🤖 AI Summary
Point-based neural rendering (PBNR) on mobile GPUs suffers from three critical bottlenecks: load imbalance in level-of-detail (LoD) search, irregular memory access patterns, and severe thread divergence during rasterization. This paper proposes an algorithm–architecture co-design: (1) the SLTree—a subtree-structured data structure—coupled with the LTcore hardware unit enables low-overhead, highly parallel LoD search; and (2) a divergence-free rasterization algorithm integrated with the SPcore hardware accelerator eliminates thread-level control-flow divergence. The approach requires only lightweight GPU hardware extensions. Evaluation shows 3.9× speedup and 98% energy reduction over baseline mobile GPUs, and 1.8× higher performance with 54% lower energy versus state-of-the-art accelerators, at negligible area overhead. Our core contribution is the first systematic integration of data-structure innovation, domain-specific hardware design, and algorithmic restructuring—explicitly addressing the sparsity and irregularity inherent to mobile PBNR workloads.
📝 Abstract
Rendering is critical in fields like 3D modeling, AR/VR, and autonomous driving, where high-quality, real-time output is essential. Point-based neural rendering (PBNR) offers a photorealistic and efficient alternative to conventional methods, yet it is still challenging to achieve real-time rendering on mobile platforms. We pinpoint two major bottlenecks in PBNR pipelines: LoD search and splatting. LoD search suffers from workload imbalance and irregular memory access, making it inefficient on off-the-shelf GPUs. Meanwhile, splatting introduces severe warp divergence across GPU threads due to its inherent sparsity.

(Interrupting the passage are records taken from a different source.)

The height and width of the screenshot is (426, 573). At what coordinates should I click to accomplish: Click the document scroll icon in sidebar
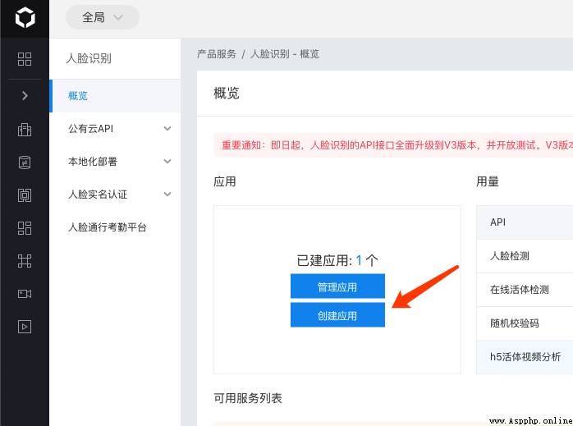click(x=25, y=163)
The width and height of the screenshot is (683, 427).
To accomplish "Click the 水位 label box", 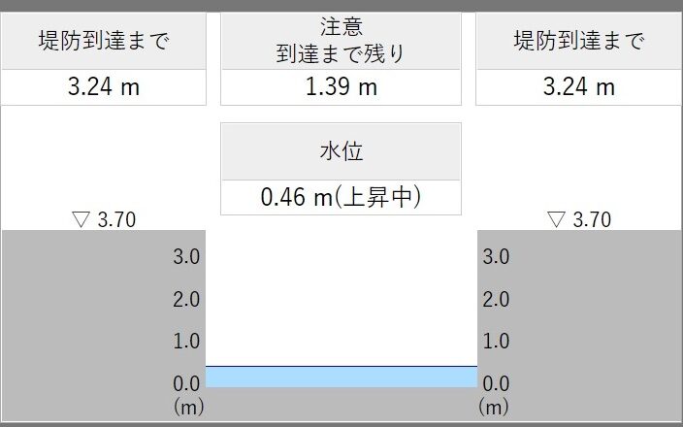I will tap(341, 151).
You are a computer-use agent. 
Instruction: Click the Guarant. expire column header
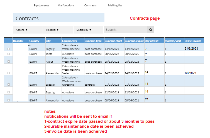134,41
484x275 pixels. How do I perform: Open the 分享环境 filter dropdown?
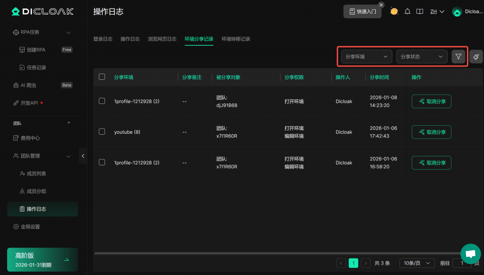click(x=366, y=57)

To tackle these challenges, we propose SLTarch, an algorithm-architecture co-designed framework. At its core, SLTarch introduces SLTree, a dedicated subtree-based data structure, and LTcore, a specialized hardware architecture tailored for efficient LoD search. Additionally, we co-design a divergence-free splatting algorithm with our simple yet principled hardware augmentation, SPcore, to existing PBNR accelerators. Compared to a mobile GPU, SLTarch achieves 3.9$ imes$ speedup and 98% energy savings with negligible architecture overhead. Compared to existing accelerator designs, SLTarch achieves 1.8$ imes$ speedup with 54% energy savings.